Cherubino arrives, sent in by Figaro. Susanna urges him to sing the song he wrote for the Countess (aria: "Voi che sapete che cosa è amor" – "You ladies who know what love is, is it what I'm suffering from?"). After the song, the Countess, seeing Cherubino's military commission, notices that the Count was in such a hurry that he forgot to seal it with his signet ring (thus making it an official document).

Susanna and the Countess then begin with their plan. Susanna takes off Cherubino's cloak, and she begins to comb his hair and teach him to behave and walk like a woman (aria of Susanna: "Venite, inginocchiatevi" – "Come, kneel down before me").

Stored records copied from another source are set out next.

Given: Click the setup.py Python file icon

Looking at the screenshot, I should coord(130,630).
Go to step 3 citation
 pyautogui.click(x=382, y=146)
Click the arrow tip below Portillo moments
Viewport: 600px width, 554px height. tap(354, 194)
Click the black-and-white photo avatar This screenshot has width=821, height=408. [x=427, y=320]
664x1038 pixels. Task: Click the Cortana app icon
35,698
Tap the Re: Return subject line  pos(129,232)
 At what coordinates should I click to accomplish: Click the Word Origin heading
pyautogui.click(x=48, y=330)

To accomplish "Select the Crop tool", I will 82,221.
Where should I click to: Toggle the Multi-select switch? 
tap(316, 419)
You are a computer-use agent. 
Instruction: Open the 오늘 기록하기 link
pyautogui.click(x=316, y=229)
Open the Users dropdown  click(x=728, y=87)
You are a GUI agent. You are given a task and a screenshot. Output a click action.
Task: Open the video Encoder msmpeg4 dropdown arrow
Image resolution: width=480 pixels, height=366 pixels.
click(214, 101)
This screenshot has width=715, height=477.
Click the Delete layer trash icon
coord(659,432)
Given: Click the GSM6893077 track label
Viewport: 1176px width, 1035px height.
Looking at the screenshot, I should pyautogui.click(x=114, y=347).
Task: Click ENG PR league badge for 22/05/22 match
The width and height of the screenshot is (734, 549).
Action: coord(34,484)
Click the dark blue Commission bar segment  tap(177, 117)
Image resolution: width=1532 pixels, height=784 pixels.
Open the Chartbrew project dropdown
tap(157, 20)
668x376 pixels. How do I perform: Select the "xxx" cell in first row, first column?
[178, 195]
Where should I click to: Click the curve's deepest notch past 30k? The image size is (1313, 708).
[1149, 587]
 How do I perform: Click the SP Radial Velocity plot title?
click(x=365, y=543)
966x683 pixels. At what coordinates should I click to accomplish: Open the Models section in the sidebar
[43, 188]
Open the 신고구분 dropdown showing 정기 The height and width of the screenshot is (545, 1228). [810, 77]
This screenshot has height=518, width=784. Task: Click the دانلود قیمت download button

Then she leaves the room through a door at the back to get the dress for Cherubino, taking his cloak with her.

While the Countess and Cherubino are waiting for Susanna to come back, they suddenly hear the Count arriving. Cherubino quickly hides in the closet and locks the door. The Countess reluctantly lets the Count into her room. The Count hears a noise from the closet. The Countess tells him that Susanna is in the closet and that she cannot come out because she is trying on her wedding dress. At this moment, Susanna re-enters from another room, quickly realizes what's going on, and hides before anyone can see her (Trio: "Susanna, or via, sortite" – "Susanna, come out!"). The Count shouts through the closet door for her to identify herself by her voice, but the Countess orders her to be silent. Furious and suspicious, the Count leaves with the Countess, in search of tools to force the closet door open. As they leave, he locks all the bedroom doors to prevent the intruder from escaping. Cherubino and Susanna emerge from their hiding places, and Cherubino escapes by jumping through the window into the garden. Susanna then takes Cherubino's place in the closet, vowing to make the Count look foolish (duet: "Aprite, presto, aprite" – "Open the door, quickly!").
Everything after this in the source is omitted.